Methods: Following National Institutes of Health guidelines, 150 A/J mice were anesthetized, subjected to a 20% full-thickness scald burn injury or sham burn, and killed at intervals from 4 to 21 days later; splenocytes were harvested for in vitro studies. For measurement of IL-2 production, cells were cultured with either concanavalin A or a combination of the phorbol ester PMA, which directly activates protein kinase C, and the calcium ionophore A23187, which increases intracellular calcium. Cytokine mRNA expression was measured by Northern blot analysis and IL-2 production by bioassay.

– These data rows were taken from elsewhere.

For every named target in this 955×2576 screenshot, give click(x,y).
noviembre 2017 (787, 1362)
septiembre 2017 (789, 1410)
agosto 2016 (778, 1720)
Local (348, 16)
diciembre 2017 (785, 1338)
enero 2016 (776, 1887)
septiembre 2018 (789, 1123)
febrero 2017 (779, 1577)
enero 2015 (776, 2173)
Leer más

Results: Both IL-2 production and IL-2 mRNA expression were consistently suppressed in concanavalin A-stimulated cells from burned mice compared with sham burns. This suppression of IL-2 and IL-2 mRNA also occurred when T cells were activated with PMA and A23187, bypassing the earlier stages of the signal transduction mechanism. IL-1 beta and tumor necrosis factor-alpha mRNA expression were consistently increased in burned animals, indicating that decreased IL-2 mRNA expression was specific to IL-2 and not representative of a global decrease in cytokine mRNA expression.

Conclusions: These results suggest that the principal cellular abnormalities that result in altered T cell activation and IL-2 production after thermal injury lie downstream of the initiating signal transduction events and before IL-2 gene transcription.